» **Task to carry out**: Return each row below word for word, leaving out the pictures.

[Entries on where items show up]

>> START

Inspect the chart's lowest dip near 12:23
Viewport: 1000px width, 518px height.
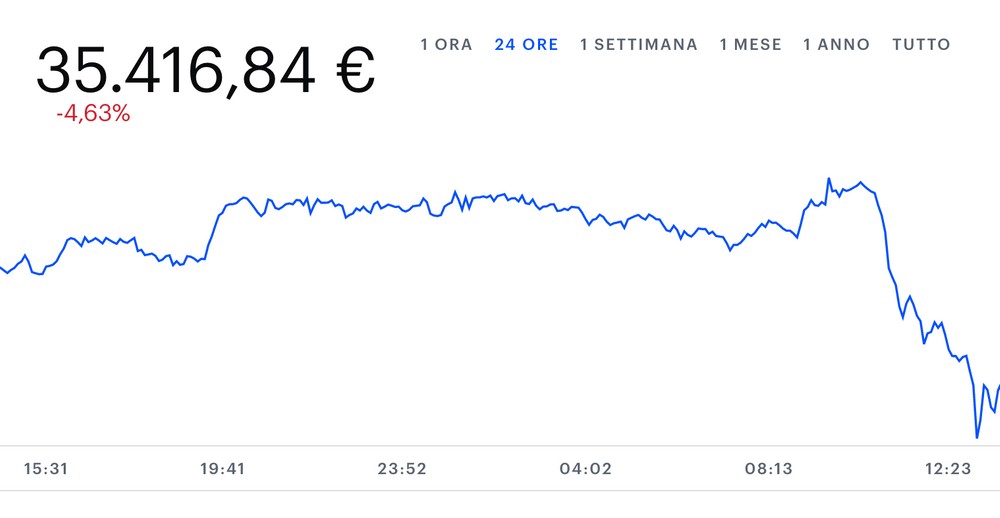(x=976, y=437)
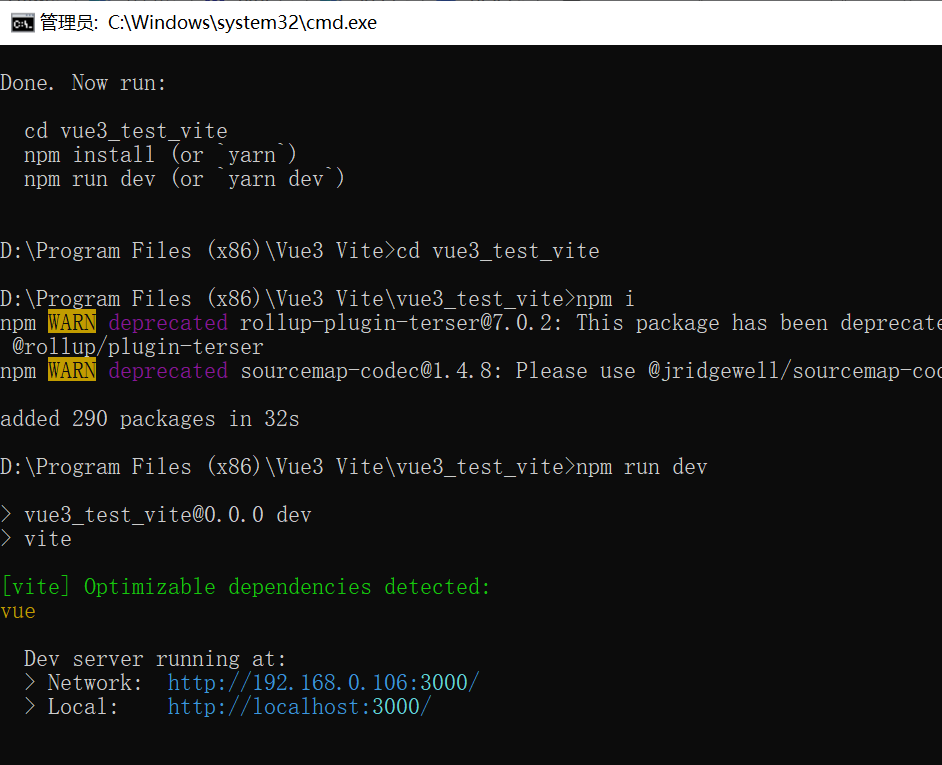Open the Network URL 192.168.0.106:3000
The height and width of the screenshot is (765, 942).
point(323,683)
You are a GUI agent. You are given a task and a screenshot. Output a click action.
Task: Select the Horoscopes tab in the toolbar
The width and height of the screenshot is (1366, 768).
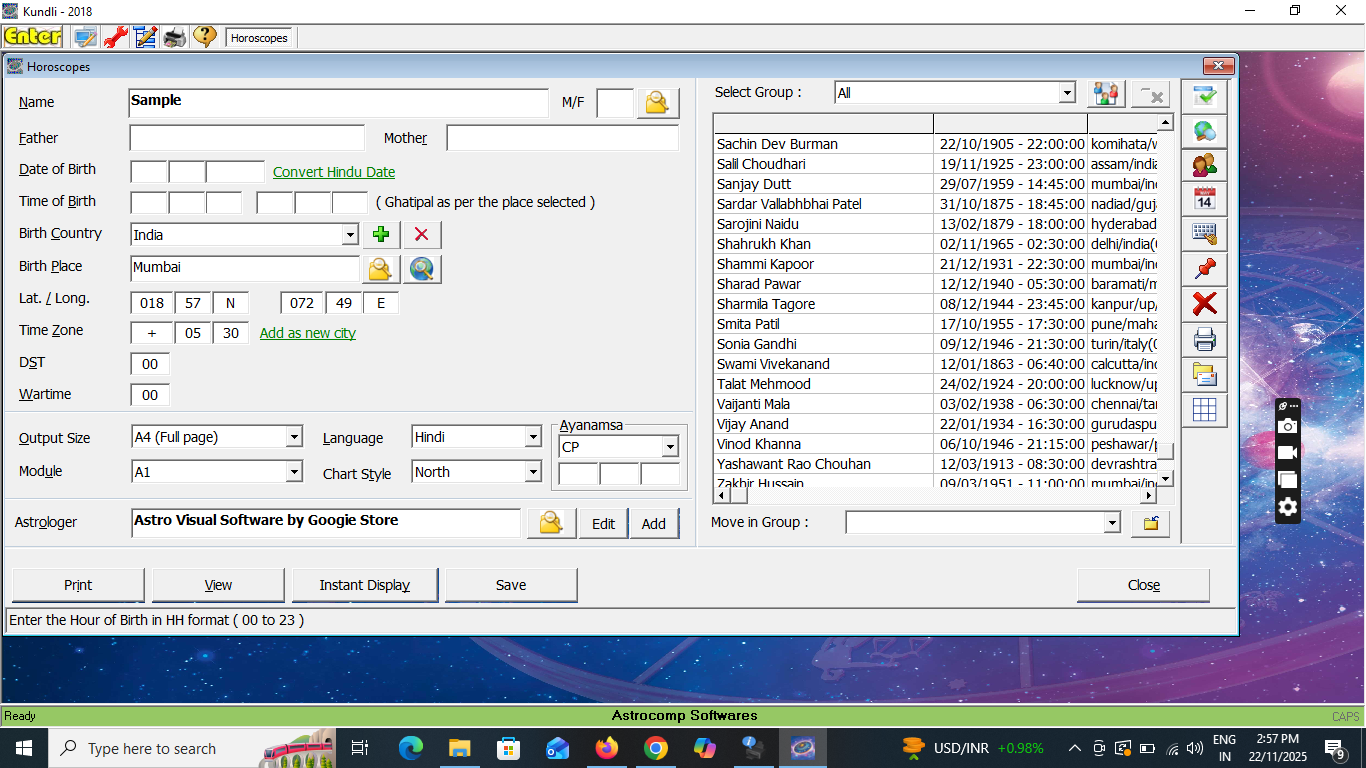coord(259,38)
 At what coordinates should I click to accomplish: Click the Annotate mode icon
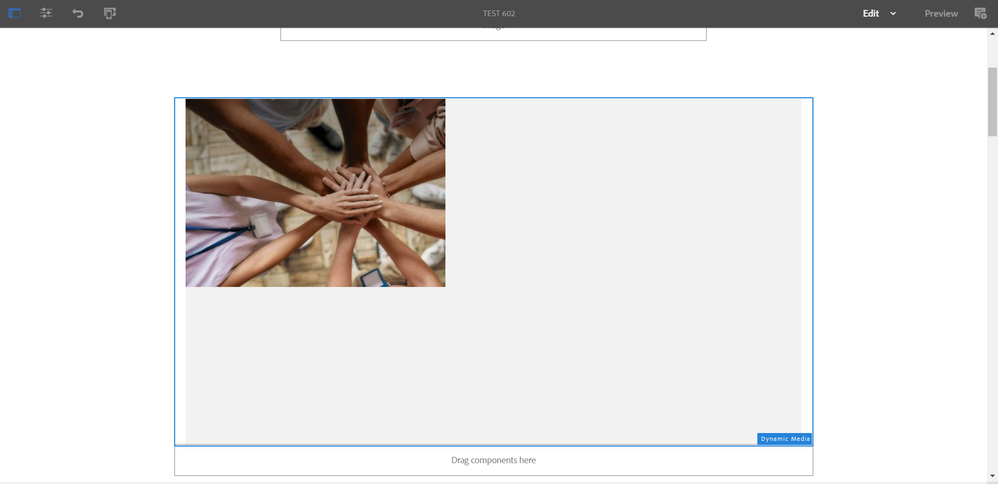980,13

>> END

» **Full answer**:
Inspect the chart's lowest dip near 12:23
Viewport: 1000px width, 518px height.
(x=976, y=437)
Open the Network URL 192.168.0.106:3000
The height and width of the screenshot is (765, 942).
point(323,683)
You are a GUI agent. You are given a task and a screenshot. Output a click action.
Task: Select the Horoscopes tab in the toolbar
The width and height of the screenshot is (1366, 768).
coord(259,38)
 At what coordinates should I click to accomplish: Click the Annotate mode icon
980,13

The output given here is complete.